Le fonds européen de développement (FED) vient d’accorder 5,2 millions d’euros, soit près de 3,5 milliards de francs CFA au Gabon pour la formation et l’insertion professionnelle des jeunes en situation d’abandon scolaire.

Le Gabon va bénéficier d’un financement du FED à hauteur de 5,2 millions d’euros, dans le cadre du projet d’appui à la formation et l’insertion professionnelle (AFIP) des jeunes, lequel vise à contribuer à la lutte contre la pauvreté et la promotion de la stabilité sociale par le développement, le renforcement et l’adaptation de l’offre de formation en alternance, courte et qualifiante. “Le projet compte apporter une solution durable à la qualification et l’insertion professionnelle des jeunes Gabonais âgés de 16 à 25 ans, sans qualification professionnelle, actuellement en situation d’échec scolaire, de chômage et de précarité”, a souligné, mercredi 25 février 2015, le directeur du projet, Michel Bruno Mbadinga, lors d’une réunion du comité de pilotage.

Des formations en adéquation avec les besoins du marché de l’emploi

Il précise que le projet AFIP s’inscrit dans une logique de “bassins d’emplois” et vise concrètement à développer une offre de formation qualifiante associée à une finalité d’insertion professionnelle, dans le cadre d’un partenariat public-privé systématisé au niveau des centres de formation partenaires.
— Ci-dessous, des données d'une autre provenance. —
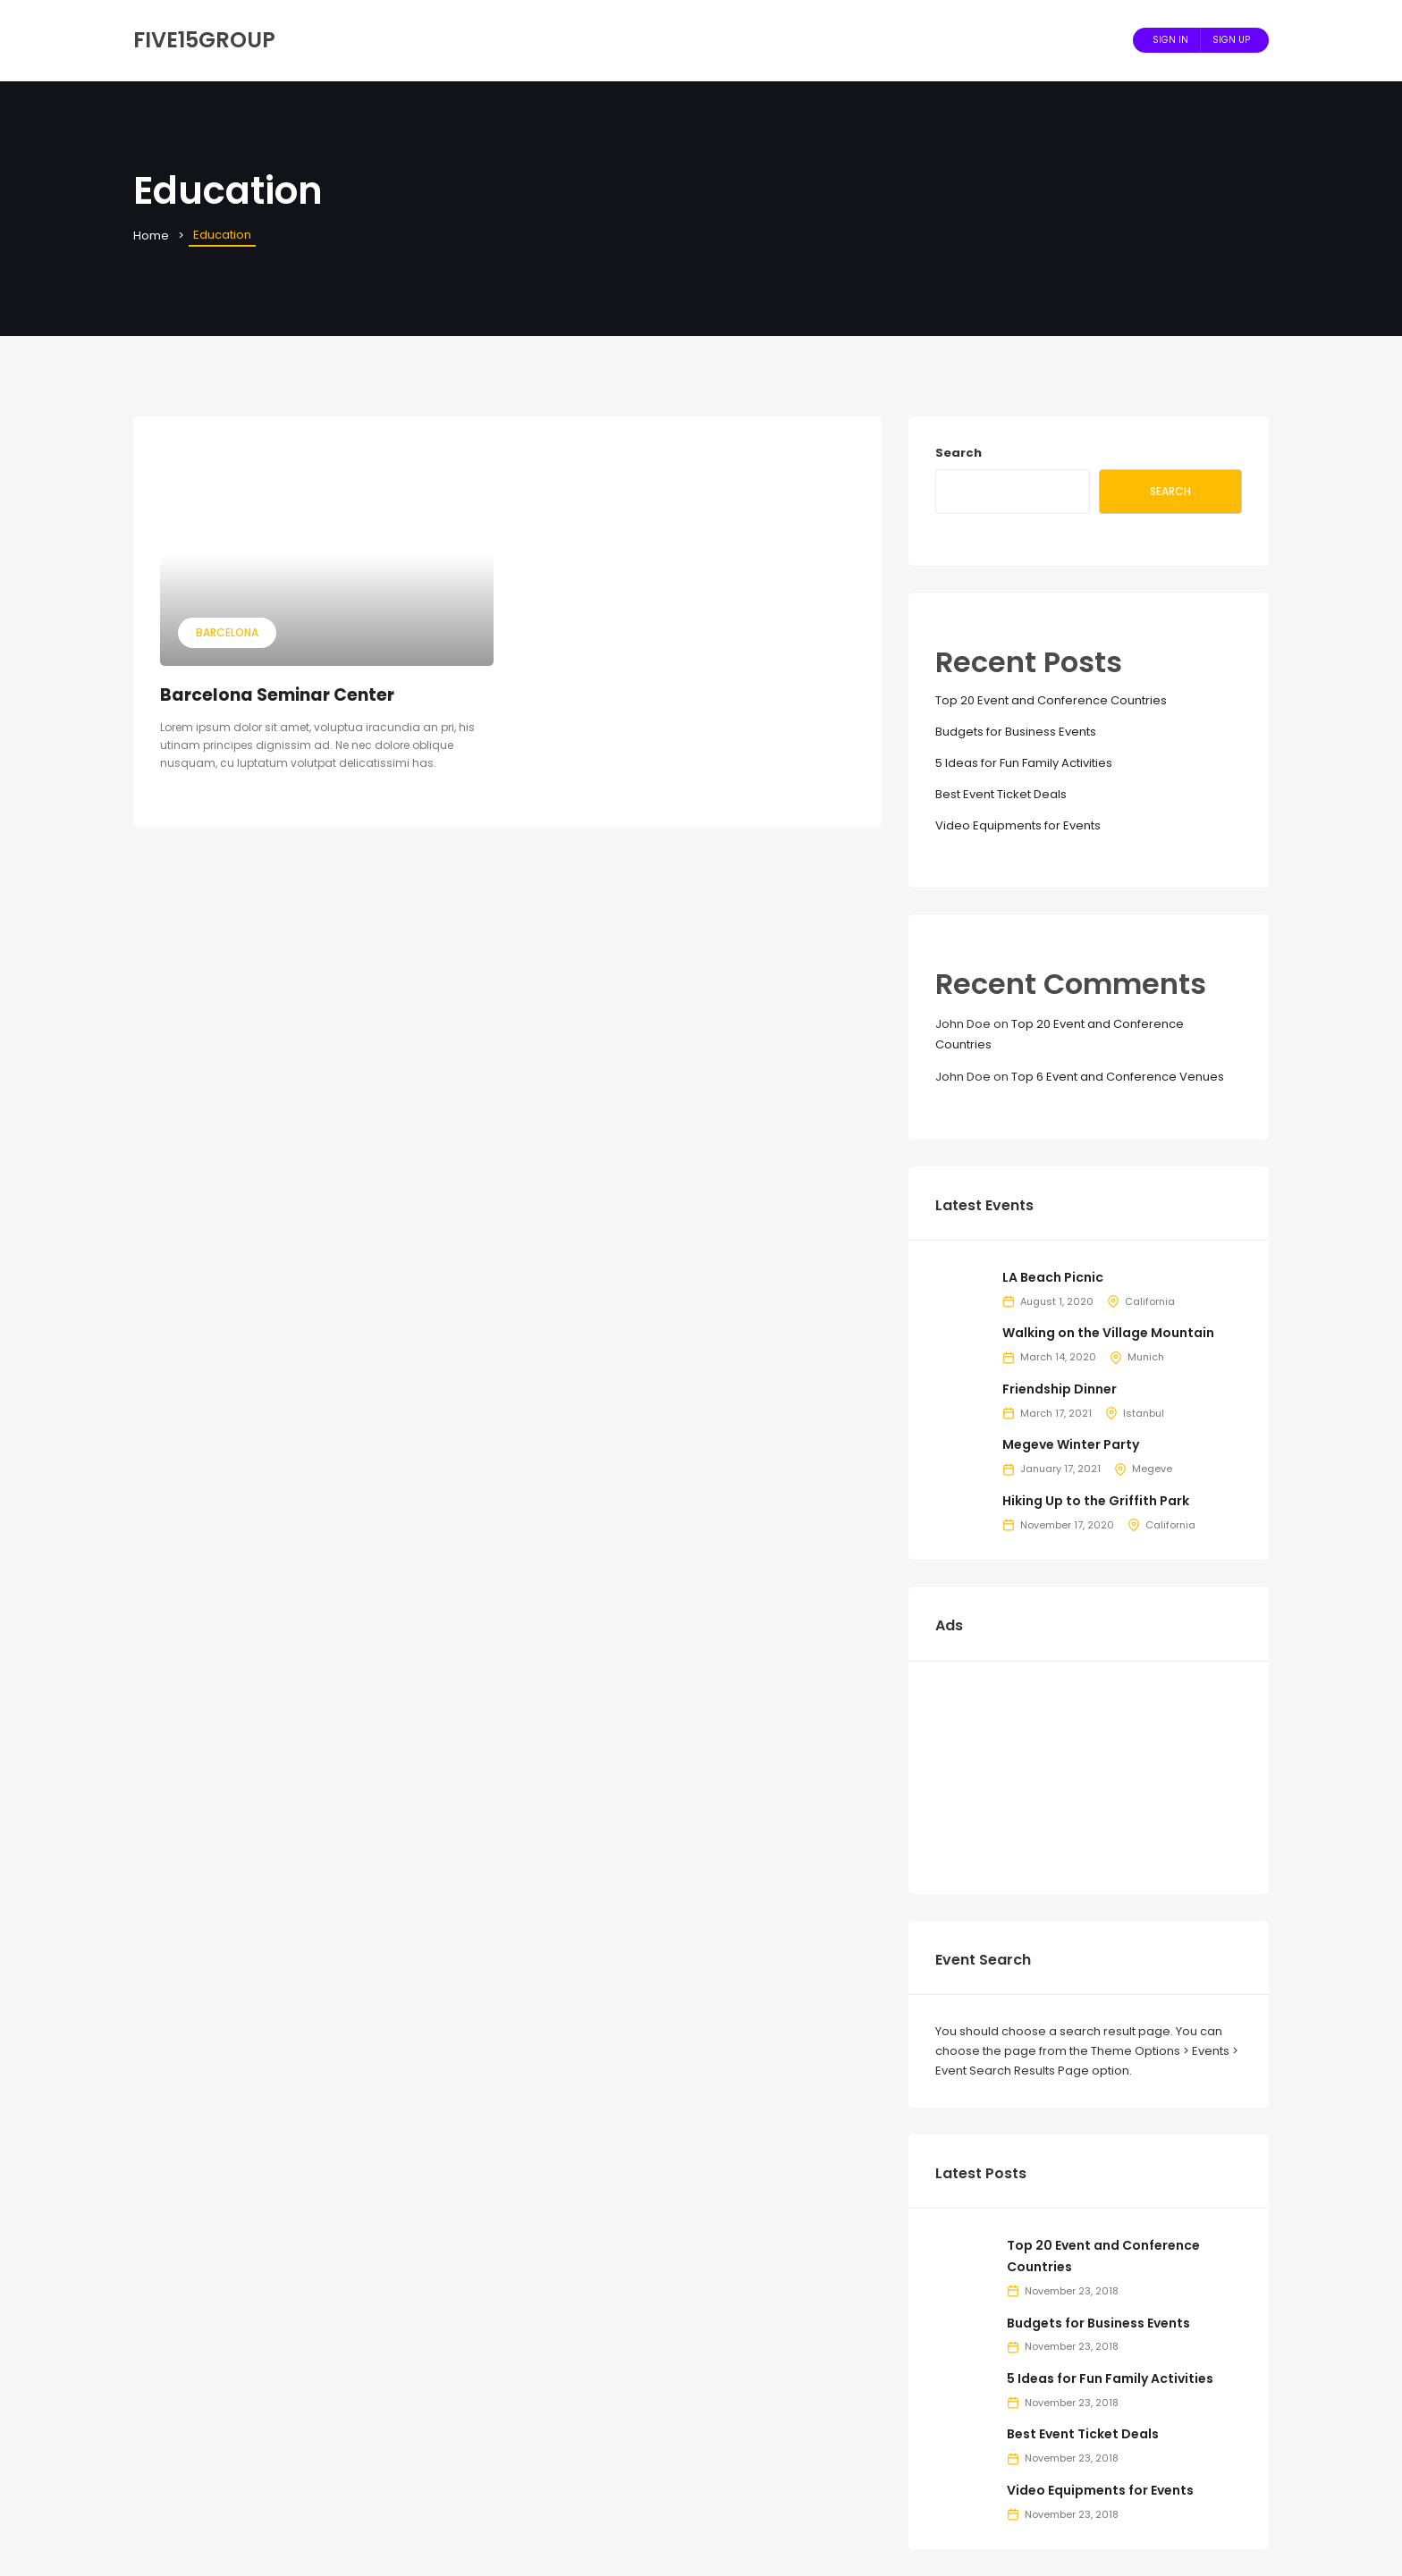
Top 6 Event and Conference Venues (1117, 1076)
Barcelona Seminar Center (277, 695)
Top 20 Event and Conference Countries (1051, 700)
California (1150, 1301)
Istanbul (1143, 1413)
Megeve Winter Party (1070, 1444)
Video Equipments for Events (1018, 825)
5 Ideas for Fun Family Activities (1023, 762)
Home (151, 235)
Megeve (1152, 1468)
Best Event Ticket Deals (1001, 794)
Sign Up (1231, 40)
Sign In (1170, 40)
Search (958, 452)
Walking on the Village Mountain (1108, 1333)
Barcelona (227, 632)
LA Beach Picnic (1052, 1277)
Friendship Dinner (1059, 1389)
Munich (1146, 1357)
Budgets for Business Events (1015, 731)
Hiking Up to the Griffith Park (1095, 1501)
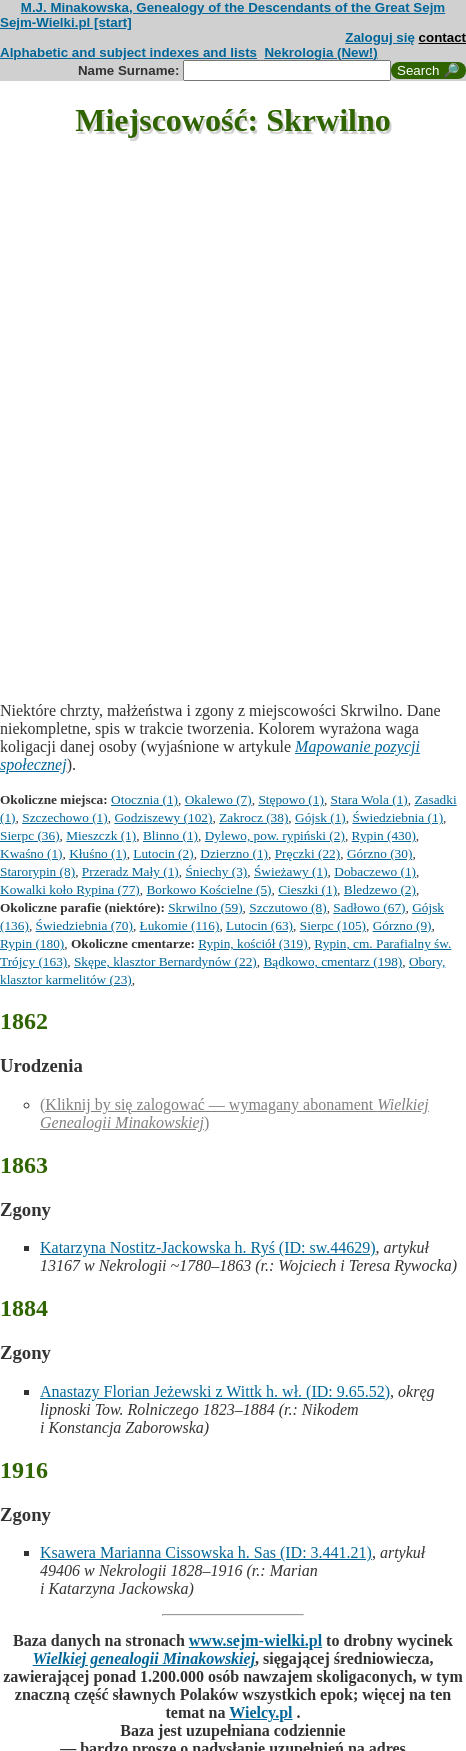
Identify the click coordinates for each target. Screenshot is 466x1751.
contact (442, 37)
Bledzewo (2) (380, 889)
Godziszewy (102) (163, 817)
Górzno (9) (402, 925)
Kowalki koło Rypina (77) (70, 889)
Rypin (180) (32, 943)
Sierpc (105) (333, 925)
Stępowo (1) (291, 799)
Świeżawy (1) (291, 871)
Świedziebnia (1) (397, 817)
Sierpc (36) (30, 835)
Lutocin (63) (259, 925)
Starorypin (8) (37, 871)
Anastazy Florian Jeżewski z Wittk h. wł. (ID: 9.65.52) (215, 1391)
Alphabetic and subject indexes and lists (128, 52)
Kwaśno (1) (31, 853)
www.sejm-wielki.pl (255, 1640)
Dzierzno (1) (234, 853)
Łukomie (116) (180, 925)
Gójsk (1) (320, 817)
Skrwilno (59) (205, 907)
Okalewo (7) (218, 799)
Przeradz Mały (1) (130, 871)
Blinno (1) (170, 835)
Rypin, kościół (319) (252, 943)
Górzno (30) (380, 853)
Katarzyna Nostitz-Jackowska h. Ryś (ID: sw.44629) (208, 1247)
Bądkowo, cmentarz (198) (332, 961)
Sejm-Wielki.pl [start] (66, 22)
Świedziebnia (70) (84, 925)
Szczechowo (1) (64, 817)
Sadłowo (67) (369, 907)
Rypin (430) (384, 835)
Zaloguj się (380, 37)
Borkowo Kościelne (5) (208, 889)
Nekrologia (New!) (320, 52)
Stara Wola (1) (369, 799)
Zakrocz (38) (253, 817)
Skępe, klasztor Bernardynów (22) (165, 961)
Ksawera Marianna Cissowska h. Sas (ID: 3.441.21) (206, 1552)
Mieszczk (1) (101, 835)
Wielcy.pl (260, 1712)
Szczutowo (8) (287, 907)
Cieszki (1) (307, 889)
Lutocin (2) (163, 853)
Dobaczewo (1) (375, 871)
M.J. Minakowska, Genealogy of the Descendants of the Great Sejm (233, 7)
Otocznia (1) (144, 799)
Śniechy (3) (216, 871)
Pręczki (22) (308, 853)
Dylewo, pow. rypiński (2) (275, 835)
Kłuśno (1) (97, 853)
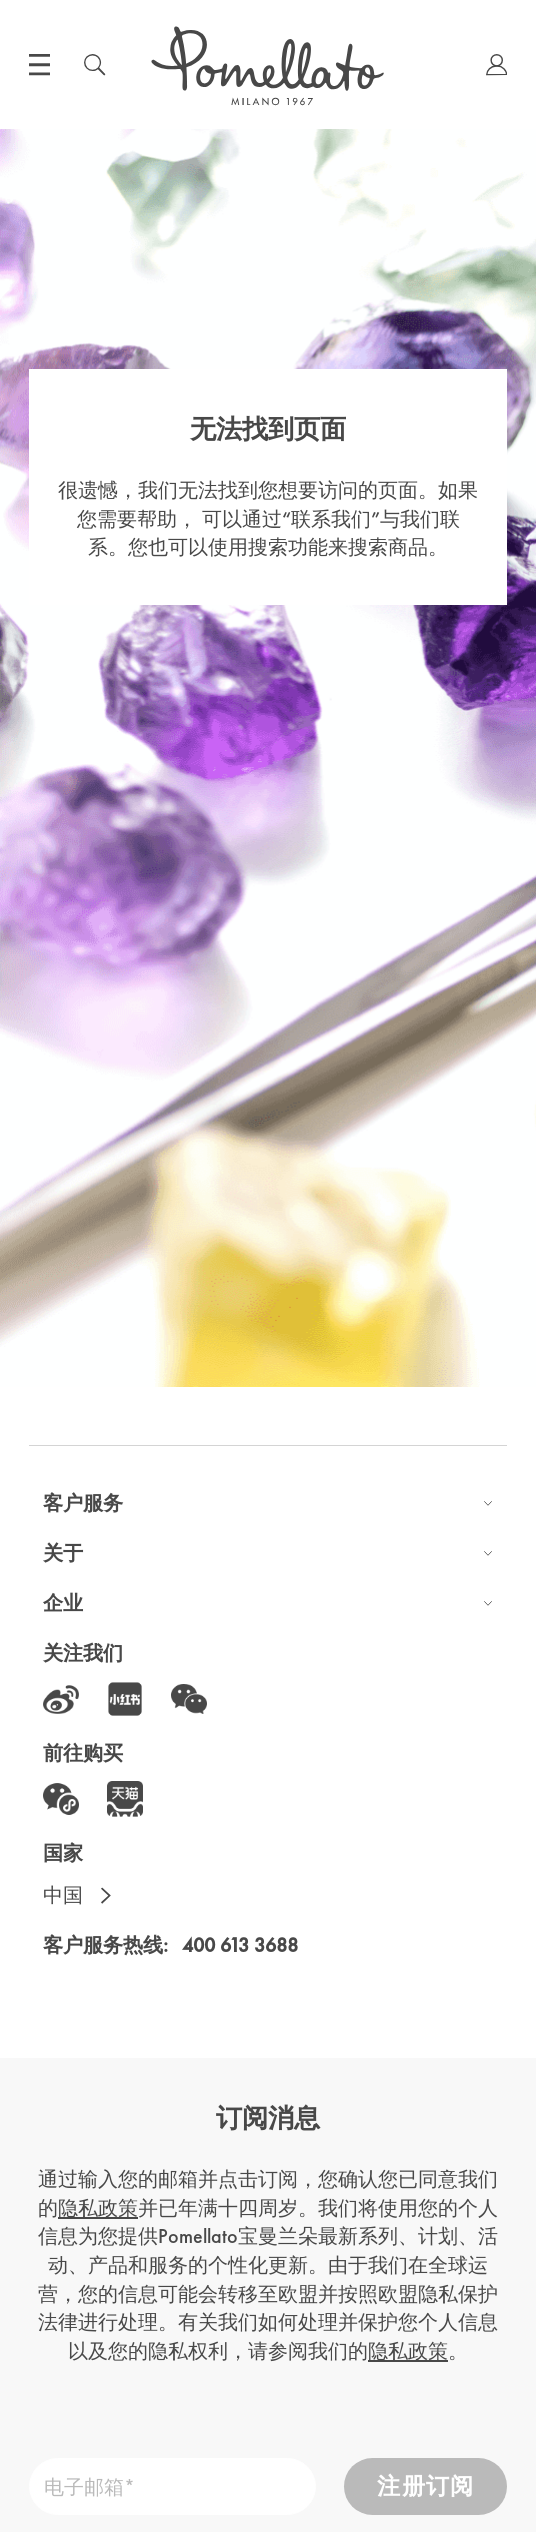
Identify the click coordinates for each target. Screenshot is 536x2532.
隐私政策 (98, 2208)
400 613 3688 (240, 1945)
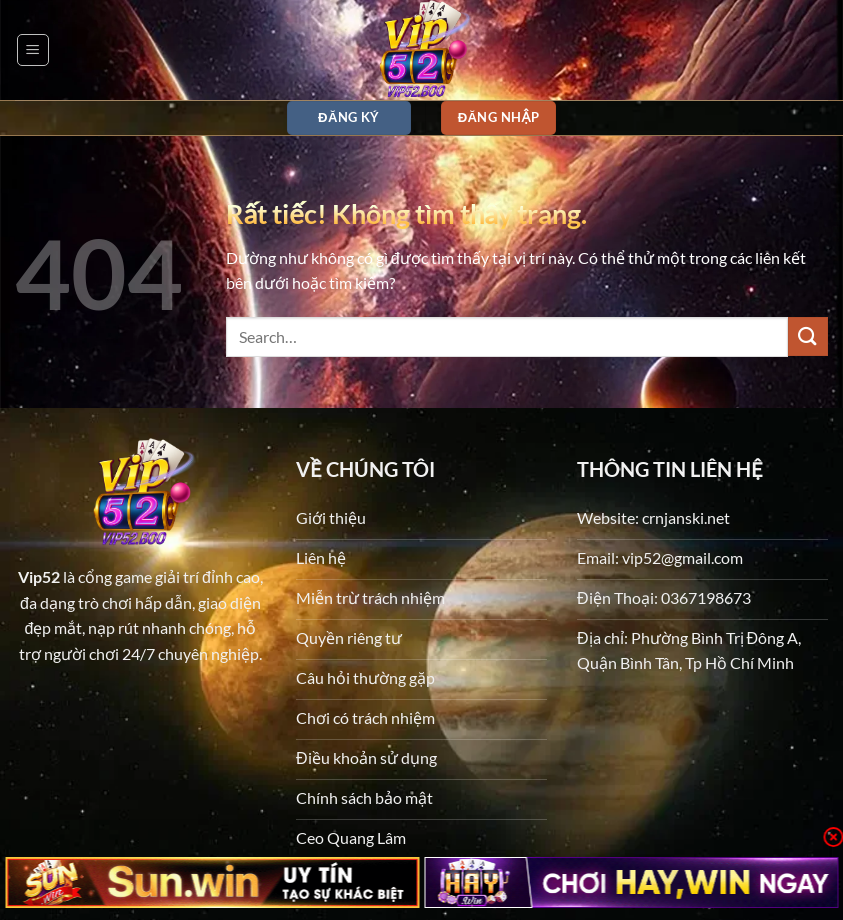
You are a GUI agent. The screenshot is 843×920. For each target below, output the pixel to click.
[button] (33, 50)
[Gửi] (808, 336)
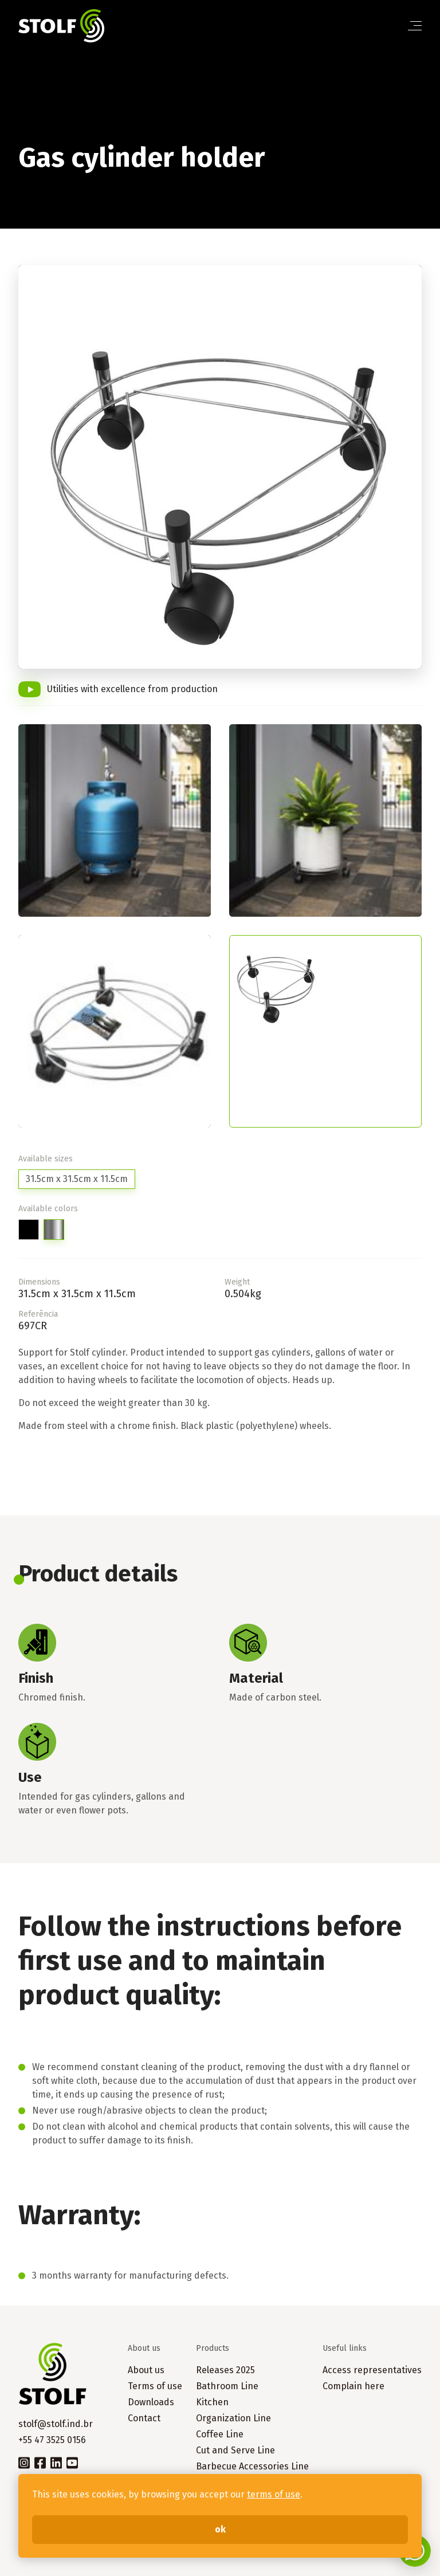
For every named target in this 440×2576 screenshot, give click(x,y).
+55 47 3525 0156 (52, 2439)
Les projets de formation qui seront mis en place dans la phase opérationnelle du projet AFIP seront systématiquement en adéquation avec les besoins du marché de l’emploi.

3000 jeunes seront formés en 4 ans

Trois mille (3000) jeunes Gabonais ayant abandonné les études, entre la classe de CM2 et celle de troisième, identifiés dans les différents bassins d’emplois du Gabon, notamment Libreville, Port-Gentil et Franceville, seront les bénéficiaires finaux de ce projet. Les jeunes femmes et les personnes vivant avec un handicap bénéficieront d’une attention particulière et seront “spécialement accompagnées” jusqu’à l’insertion au sein des entreprises.

Le projet prend fin en 2018. Son exécution appelle l’implication des organisations professionnelles représentatives du secteur privé et les ministères techniques en charge de la Formation professionnelle, de l’Emploi et des Ressources humaines, ainsi que l’Office national de l’Emploi et les centres de formation publics et privés.